I am dealing with huge sparse arrays of dimensions greater than 10^6. I am interested in finding only few extremal eigenvalues. To this end, I tried to use the Arpack package but I noticed that if the size of the sparse array get too big, the number of used CPUs in use decreases. For example
using LinearAlgebra
using Arpack
using SparseArrays
BLAS.set_num_threads(16)
A = sprand(100000,100000,0.001)
eigs(A,nev = 20,which=:SR)
Then I get this from the top command
PID USER PR NI VIRT RES SHR S %CPU %MEM TIME+ COMMAND
38936 ahmed 20 0 19.901g 0.016t 133852 R 1597 2.2 21:09.33 julia
Now if I increase the dimension of A
using LinearAlgebra
using Arpack
using SparseArrays
BLAS.set_num_threads(16)
A = sprand(1000000,1000000,0.001)
eigs(A,nev = 20,which=:SR)
Then the top command reads
PID USER PR NI VIRT RES SHR S %CPU %MEM TIME+ COMMAND
38936 ahmed 20 0 34.919g 0.030t 133852 R 155.7 4.1 44:02.02 julia
One notices that not all CPUs are being used. The decrease is in fact drastic! Any explanation for this weird behavior or what might be wrong? This has been tested on two machines, one with 12 physical cores and one with 24 physical cores.
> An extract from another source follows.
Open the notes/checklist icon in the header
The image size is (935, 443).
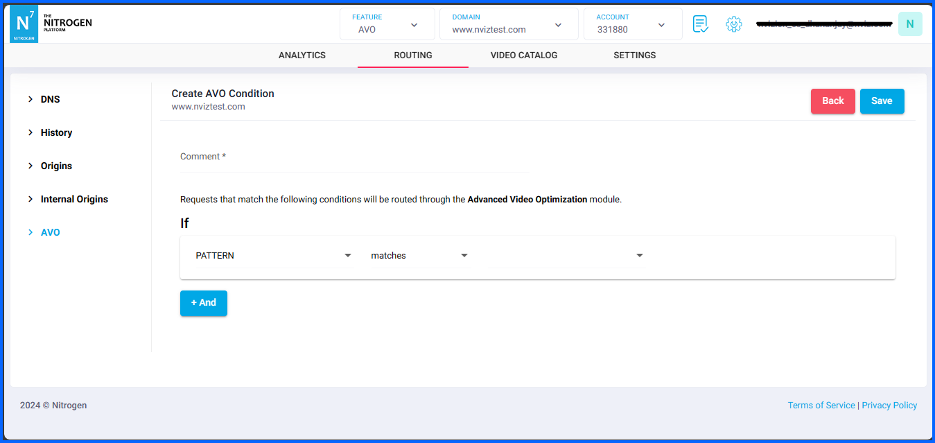point(700,24)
I also tested this on similar packages like KrylovKit and it also shows the same behavior which might be related to how Julia itself deals with huge operations on huge sparse arrays. Any help is appreciated
If you’re using a Krylov method (or any other method that relies on matrix–vector products), then perhaps this package: https://github.com/jagot/ThreadedSparseArrays.jl could be useful? It tries to speed-up the multiplication by threading over the output columns, so for matrix–vector products, you have to use mul!(y, transpose(At), x) for At = ThreadedSparseMatrixCSC(A), where A is your sparse matrix.
The package is mostly a proof-of-concept right now, but seems to work.
BLAS is used for things like orthogonalization and scalar products in Krylov methods, but direct sparse solvers can’t use it in a significant way ( I think ).
That’s true, but my impression is that usually the matrix-vector products account for the bulk of the time (unless you are building up a huge subspace without restarting).
@stevengj
That’s true, but my impression is that usually the matrix-vector products account for the bulk of the time (unless you are building up a huge subspace without restarting).
I’ve had cases where we had to do a few hundred Krylovs/Newton because our preconditioner, while scalable, was still pretty bad. The Jacobian-vector product was expensive, but the orthogonalization was expensive enough to be painful. Someone from the Trilinos project pointed me at classical Gram-Schmidt (twice!) for the orthogonalization, and that helped a lot.
I don’t have much experience with sparse matrices, can you expand on why sparse algorithms (eg spmv) can’t use threading? Because they’re bandwidth-bound?
I don’t think it’s so much that they can’t, but rather that Julia’s built-in sparse library has not been threaded yet. See e.g. this open PR that the package I mentioned above was based on/inspired by.
Then of course, depending on which storage you use (column- or row-major), some operations are easier to parallelize than others.